-- Data in this exercise follows --
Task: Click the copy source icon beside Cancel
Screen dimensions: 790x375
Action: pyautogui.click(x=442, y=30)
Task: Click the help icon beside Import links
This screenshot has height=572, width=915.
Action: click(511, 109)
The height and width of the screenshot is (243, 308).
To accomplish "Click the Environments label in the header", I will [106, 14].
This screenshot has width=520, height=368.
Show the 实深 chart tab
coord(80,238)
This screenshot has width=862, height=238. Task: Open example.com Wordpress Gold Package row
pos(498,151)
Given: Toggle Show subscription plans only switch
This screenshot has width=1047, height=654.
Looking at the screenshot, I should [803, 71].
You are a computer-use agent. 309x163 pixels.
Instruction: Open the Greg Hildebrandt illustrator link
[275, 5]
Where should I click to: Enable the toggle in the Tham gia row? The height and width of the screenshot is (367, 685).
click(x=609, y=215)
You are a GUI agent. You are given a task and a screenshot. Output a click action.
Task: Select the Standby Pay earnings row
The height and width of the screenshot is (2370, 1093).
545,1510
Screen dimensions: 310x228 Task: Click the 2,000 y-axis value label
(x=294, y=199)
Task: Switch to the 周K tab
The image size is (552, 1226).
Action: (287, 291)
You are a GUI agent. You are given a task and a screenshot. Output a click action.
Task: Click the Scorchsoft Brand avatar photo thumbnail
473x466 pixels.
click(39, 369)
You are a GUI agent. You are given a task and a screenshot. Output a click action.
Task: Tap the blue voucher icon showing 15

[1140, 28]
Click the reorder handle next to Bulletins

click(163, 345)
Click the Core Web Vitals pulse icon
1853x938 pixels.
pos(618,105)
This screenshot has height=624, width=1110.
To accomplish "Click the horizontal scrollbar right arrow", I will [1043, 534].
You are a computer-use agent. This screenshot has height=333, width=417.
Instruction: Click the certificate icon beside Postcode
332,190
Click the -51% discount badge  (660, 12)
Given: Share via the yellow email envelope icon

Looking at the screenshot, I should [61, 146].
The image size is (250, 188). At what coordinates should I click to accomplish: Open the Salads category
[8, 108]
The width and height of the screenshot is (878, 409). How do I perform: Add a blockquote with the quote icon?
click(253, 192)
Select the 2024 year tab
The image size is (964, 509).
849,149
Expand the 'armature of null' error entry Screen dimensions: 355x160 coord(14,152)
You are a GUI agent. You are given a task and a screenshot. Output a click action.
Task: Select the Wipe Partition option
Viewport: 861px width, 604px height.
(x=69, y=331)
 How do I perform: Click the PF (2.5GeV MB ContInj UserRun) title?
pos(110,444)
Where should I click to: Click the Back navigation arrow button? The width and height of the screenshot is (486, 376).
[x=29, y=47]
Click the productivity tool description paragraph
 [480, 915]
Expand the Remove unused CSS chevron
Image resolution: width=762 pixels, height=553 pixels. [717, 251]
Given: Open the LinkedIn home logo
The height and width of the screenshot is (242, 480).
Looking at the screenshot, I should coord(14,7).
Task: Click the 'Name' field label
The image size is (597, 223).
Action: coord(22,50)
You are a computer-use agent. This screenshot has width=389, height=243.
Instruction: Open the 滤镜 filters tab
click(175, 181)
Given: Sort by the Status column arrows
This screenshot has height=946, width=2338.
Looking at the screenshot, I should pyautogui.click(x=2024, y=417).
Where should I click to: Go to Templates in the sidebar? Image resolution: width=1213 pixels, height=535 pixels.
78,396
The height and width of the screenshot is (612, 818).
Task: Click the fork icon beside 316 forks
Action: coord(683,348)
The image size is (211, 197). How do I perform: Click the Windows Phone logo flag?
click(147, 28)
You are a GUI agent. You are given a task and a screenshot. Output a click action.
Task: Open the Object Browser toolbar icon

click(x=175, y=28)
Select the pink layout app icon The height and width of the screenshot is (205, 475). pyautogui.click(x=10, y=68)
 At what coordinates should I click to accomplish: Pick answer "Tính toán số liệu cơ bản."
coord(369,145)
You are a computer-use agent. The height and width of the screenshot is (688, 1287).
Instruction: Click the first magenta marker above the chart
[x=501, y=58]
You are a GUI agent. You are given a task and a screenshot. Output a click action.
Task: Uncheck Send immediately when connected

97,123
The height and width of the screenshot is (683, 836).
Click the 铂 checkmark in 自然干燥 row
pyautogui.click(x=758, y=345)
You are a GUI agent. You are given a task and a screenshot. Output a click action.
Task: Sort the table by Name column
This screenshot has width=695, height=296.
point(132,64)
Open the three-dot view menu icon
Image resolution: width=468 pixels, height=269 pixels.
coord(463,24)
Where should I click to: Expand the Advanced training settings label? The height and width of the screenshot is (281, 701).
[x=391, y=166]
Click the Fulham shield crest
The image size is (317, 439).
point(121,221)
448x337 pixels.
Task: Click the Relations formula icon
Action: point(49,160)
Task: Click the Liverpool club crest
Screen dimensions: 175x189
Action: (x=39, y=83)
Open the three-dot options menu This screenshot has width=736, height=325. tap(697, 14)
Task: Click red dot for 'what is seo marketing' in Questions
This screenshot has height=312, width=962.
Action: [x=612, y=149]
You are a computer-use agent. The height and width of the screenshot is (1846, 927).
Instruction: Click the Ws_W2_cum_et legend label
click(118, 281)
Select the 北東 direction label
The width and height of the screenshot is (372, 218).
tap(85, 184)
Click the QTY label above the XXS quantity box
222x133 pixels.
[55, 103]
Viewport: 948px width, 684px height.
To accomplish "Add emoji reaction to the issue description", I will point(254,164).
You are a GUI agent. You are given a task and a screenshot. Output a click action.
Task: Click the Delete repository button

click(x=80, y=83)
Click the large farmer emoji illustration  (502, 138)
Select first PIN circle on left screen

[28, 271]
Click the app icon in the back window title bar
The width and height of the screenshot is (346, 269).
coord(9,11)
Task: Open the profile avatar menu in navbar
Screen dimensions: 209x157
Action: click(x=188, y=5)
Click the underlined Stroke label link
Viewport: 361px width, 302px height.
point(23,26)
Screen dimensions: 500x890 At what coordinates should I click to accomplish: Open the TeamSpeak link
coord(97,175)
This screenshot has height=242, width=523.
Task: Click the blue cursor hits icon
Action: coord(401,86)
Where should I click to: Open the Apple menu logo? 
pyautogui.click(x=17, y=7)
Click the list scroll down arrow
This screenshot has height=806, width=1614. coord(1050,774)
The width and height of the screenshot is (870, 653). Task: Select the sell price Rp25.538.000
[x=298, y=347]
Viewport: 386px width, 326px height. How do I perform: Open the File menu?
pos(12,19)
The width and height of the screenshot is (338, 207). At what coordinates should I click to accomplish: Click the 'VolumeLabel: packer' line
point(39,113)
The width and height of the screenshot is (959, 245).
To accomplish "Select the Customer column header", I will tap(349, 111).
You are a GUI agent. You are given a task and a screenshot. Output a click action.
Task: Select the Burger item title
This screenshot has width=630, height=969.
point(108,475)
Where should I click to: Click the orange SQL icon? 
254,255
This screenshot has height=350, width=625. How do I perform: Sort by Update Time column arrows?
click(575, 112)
-- Data in this exercise concluded --
Retype the whole listing without changing anything.

Task: Click the copy source icon beside Cancel
Screen dimensions: 790x375
Action: pyautogui.click(x=442, y=30)
Task: Click the help icon beside Import links
This screenshot has height=572, width=915.
Action: click(511, 109)
The height and width of the screenshot is (243, 308).
To accomplish "Click the Environments label in the header", I will [106, 14].
This screenshot has width=520, height=368.
Show the 实深 chart tab
coord(80,238)
This screenshot has width=862, height=238. Task: Open example.com Wordpress Gold Package row
pos(498,151)
Given: Toggle Show subscription plans only switch
This screenshot has width=1047, height=654.
Looking at the screenshot, I should [803, 71].
You are a computer-use agent. 309x163 pixels.
Instruction: Open the Greg Hildebrandt illustrator link
[275, 5]
Where should I click to: Enable the toggle in the Tham gia row? The height and width of the screenshot is (367, 685).
click(x=609, y=215)
You are a GUI agent. You are given a task and a screenshot. Output a click action.
Task: Select the Standby Pay earnings row
The height and width of the screenshot is (2370, 1093).
545,1510
Screen dimensions: 310x228 Task: Click the 2,000 y-axis value label
(x=294, y=199)
Task: Switch to the 周K tab
The image size is (552, 1226).
Action: (287, 291)
You are a GUI agent. You are given a task and a screenshot. Output a click action.
Task: Click the Scorchsoft Brand avatar photo thumbnail
473x466 pixels.
click(39, 369)
You are a GUI agent. You are given a task and a screenshot. Output a click action.
Task: Tap the blue voucher icon showing 15

[1140, 28]
Click the reorder handle next to Bulletins

click(163, 345)
Click the Core Web Vitals pulse icon
1853x938 pixels.
pos(618,105)
This screenshot has height=624, width=1110.
To accomplish "Click the horizontal scrollbar right arrow", I will [1043, 534].
You are a computer-use agent. This screenshot has height=333, width=417.
Instruction: Click the certificate icon beside Postcode
332,190
Click the -51% discount badge  (660, 12)
Given: Share via the yellow email envelope icon

Looking at the screenshot, I should [61, 146].
The image size is (250, 188). At what coordinates should I click to accomplish: Open the Salads category
[8, 108]
The width and height of the screenshot is (878, 409). How do I perform: Add a blockquote with the quote icon?
click(253, 192)
Select the 2024 year tab
The image size is (964, 509).
849,149
Expand the 'armature of null' error entry Screen dimensions: 355x160 coord(14,152)
You are a GUI agent. You are given a task and a screenshot. Output a click action.
Task: Select the Wipe Partition option
Viewport: 861px width, 604px height.
(x=69, y=331)
 How do I perform: Click the PF (2.5GeV MB ContInj UserRun) title?
pos(110,444)
Where should I click to: Click the Back navigation arrow button? The width and height of the screenshot is (486, 376).
[x=29, y=47]
Click the productivity tool description paragraph
 [480, 915]
Expand the Remove unused CSS chevron
Image resolution: width=762 pixels, height=553 pixels. [717, 251]
Given: Open the LinkedIn home logo
The height and width of the screenshot is (242, 480).
Looking at the screenshot, I should coord(14,7).
Task: Click the 'Name' field label
The image size is (597, 223).
Action: coord(22,50)
You are a computer-use agent. This screenshot has width=389, height=243.
Instruction: Open the 滤镜 filters tab
click(175, 181)
Given: Sort by the Status column arrows
This screenshot has height=946, width=2338.
Looking at the screenshot, I should pyautogui.click(x=2024, y=417).
Where should I click to: Go to Templates in the sidebar? Image resolution: width=1213 pixels, height=535 pixels.
78,396
The height and width of the screenshot is (612, 818).
Task: Click the fork icon beside 316 forks
Action: coord(683,348)
The image size is (211, 197). How do I perform: Click the Windows Phone logo flag?
click(147, 28)
You are a GUI agent. You are given a task and a screenshot. Output a click action.
Task: Open the Object Browser toolbar icon

click(x=175, y=28)
Select the pink layout app icon The height and width of the screenshot is (205, 475). pyautogui.click(x=10, y=68)
 At what coordinates should I click to accomplish: Pick answer "Tính toán số liệu cơ bản."
coord(369,145)
You are a computer-use agent. The height and width of the screenshot is (688, 1287).
Instruction: Click the first magenta marker above the chart
[x=501, y=58]
You are a GUI agent. You are given a task and a screenshot. Output a click action.
Task: Uncheck Send immediately when connected

97,123
The height and width of the screenshot is (683, 836).
Click the 铂 checkmark in 自然干燥 row
pyautogui.click(x=758, y=345)
You are a GUI agent. You are given a task and a screenshot. Output a click action.
Task: Sort the table by Name column
This screenshot has width=695, height=296.
point(132,64)
Open the three-dot view menu icon
Image resolution: width=468 pixels, height=269 pixels.
coord(463,24)
Where should I click to: Expand the Advanced training settings label? The height and width of the screenshot is (281, 701).
[x=391, y=166]
Click the Fulham shield crest
The image size is (317, 439).
point(121,221)
448x337 pixels.
Task: Click the Relations formula icon
Action: point(49,160)
Task: Click the Liverpool club crest
Screen dimensions: 175x189
Action: (x=39, y=83)
Open the three-dot options menu This screenshot has width=736, height=325. tap(697, 14)
Task: Click red dot for 'what is seo marketing' in Questions
This screenshot has height=312, width=962.
Action: [x=612, y=149]
You are a computer-use agent. The height and width of the screenshot is (1846, 927).
Instruction: Click the Ws_W2_cum_et legend label
click(118, 281)
Select the 北東 direction label
The width and height of the screenshot is (372, 218).
tap(85, 184)
Click the QTY label above the XXS quantity box
222x133 pixels.
[55, 103]
Viewport: 948px width, 684px height.
To accomplish "Add emoji reaction to the issue description", I will point(254,164).
You are a GUI agent. You are given a task and a screenshot. Output a click action.
Task: Click the Delete repository button

click(x=80, y=83)
Click the large farmer emoji illustration  (502, 138)
Select first PIN circle on left screen

[28, 271]
Click the app icon in the back window title bar
The width and height of the screenshot is (346, 269).
coord(9,11)
Task: Open the profile avatar menu in navbar
Screen dimensions: 209x157
Action: click(x=188, y=5)
Click the underlined Stroke label link
Viewport: 361px width, 302px height.
point(23,26)
Screen dimensions: 500x890 At what coordinates should I click to accomplish: Open the TeamSpeak link
coord(97,175)
This screenshot has height=242, width=523.
Task: Click the blue cursor hits icon
Action: coord(401,86)
Where should I click to: Open the Apple menu logo? 
pyautogui.click(x=17, y=7)
Click the list scroll down arrow
This screenshot has height=806, width=1614. coord(1050,774)
The width and height of the screenshot is (870, 653). Task: Select the sell price Rp25.538.000
[x=298, y=347]
Viewport: 386px width, 326px height. How do I perform: Open the File menu?
pos(12,19)
The width and height of the screenshot is (338, 207). At what coordinates should I click to accomplish: Click the 'VolumeLabel: packer' line
point(39,113)
The width and height of the screenshot is (959, 245).
To accomplish "Select the Customer column header", I will tap(349, 111).
You are a GUI agent. You are given a task and a screenshot. Output a click action.
Task: Select the Burger item title
This screenshot has width=630, height=969.
point(108,475)
Where should I click to: Click the orange SQL icon? 
254,255
This screenshot has height=350, width=625. How do I perform: Sort by Update Time column arrows?
click(575, 112)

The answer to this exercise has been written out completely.